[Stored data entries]
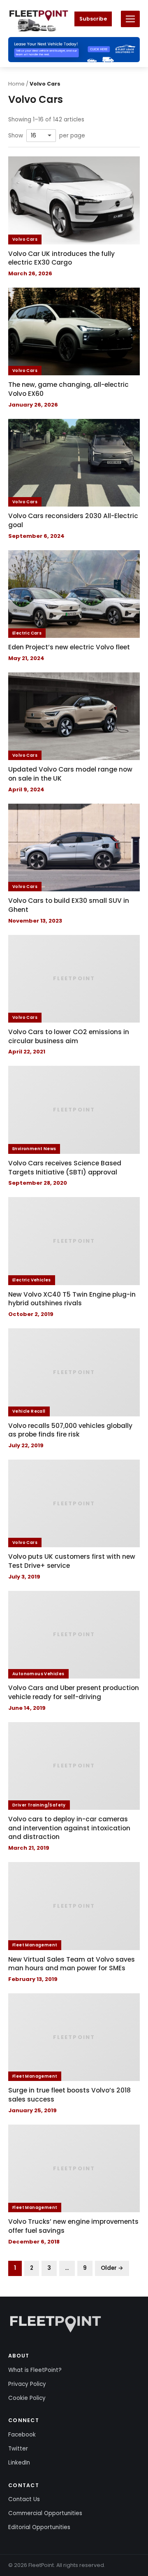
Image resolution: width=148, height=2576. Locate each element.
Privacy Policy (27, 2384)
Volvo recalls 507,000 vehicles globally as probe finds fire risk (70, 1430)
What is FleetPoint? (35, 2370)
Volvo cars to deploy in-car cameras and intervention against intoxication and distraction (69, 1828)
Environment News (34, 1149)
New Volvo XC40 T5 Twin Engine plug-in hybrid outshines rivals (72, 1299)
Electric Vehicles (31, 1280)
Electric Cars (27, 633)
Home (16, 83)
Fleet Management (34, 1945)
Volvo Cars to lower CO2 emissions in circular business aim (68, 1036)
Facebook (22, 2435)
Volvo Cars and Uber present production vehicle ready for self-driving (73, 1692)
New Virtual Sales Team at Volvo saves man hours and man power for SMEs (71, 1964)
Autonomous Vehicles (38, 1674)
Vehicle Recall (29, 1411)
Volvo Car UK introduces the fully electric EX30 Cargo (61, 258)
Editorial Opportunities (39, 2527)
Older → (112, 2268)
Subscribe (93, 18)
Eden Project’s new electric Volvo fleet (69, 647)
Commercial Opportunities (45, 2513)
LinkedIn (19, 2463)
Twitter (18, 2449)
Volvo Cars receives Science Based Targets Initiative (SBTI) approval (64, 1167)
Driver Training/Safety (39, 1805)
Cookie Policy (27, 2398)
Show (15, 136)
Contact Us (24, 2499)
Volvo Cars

[What to do] Skip the images and restate each record above word for word.

[Response]
Image resolution: width=148, height=2576. Locate each element.
Privacy Policy (27, 2384)
Volvo recalls 507,000 vehicles globally as probe finds fire risk (70, 1430)
What is FleetPoint? (35, 2370)
Volvo cars to deploy in-car cameras and intervention against intoxication and distraction (69, 1828)
Environment News (34, 1149)
New Volvo XC40 T5 Twin Engine plug-in hybrid outshines rivals (72, 1299)
Electric Vehicles (31, 1280)
Electric Cars (27, 633)
Home (16, 83)
Fleet Management (34, 1945)
Volvo Cars to lower CO2 emissions in circular business aim (68, 1036)
Facebook (22, 2435)
Volvo Cars and Uber present production vehicle ready for self-driving (73, 1692)
New Virtual Sales Team at Volvo saves man hours and man power for SMEs (71, 1964)
Autonomous Vehicles (38, 1674)
Vehicle Recall (29, 1411)
Volvo Car UK introduces the fully electric EX30 Cargo (61, 258)
Editorial Opportunities (39, 2527)
Older → (112, 2268)
Subscribe (93, 18)
Eden Project’s new electric Volvo fleet (69, 647)
Commercial Opportunities (45, 2513)
LinkedIn (19, 2463)
Twitter (18, 2449)
Volvo Cars receives Science Based Targets Initiative (SBTI) approval (64, 1167)
Driver Training/Safety (39, 1805)
Cookie Policy (27, 2398)
Show (15, 136)
Contact Us (24, 2499)
Volvo Cars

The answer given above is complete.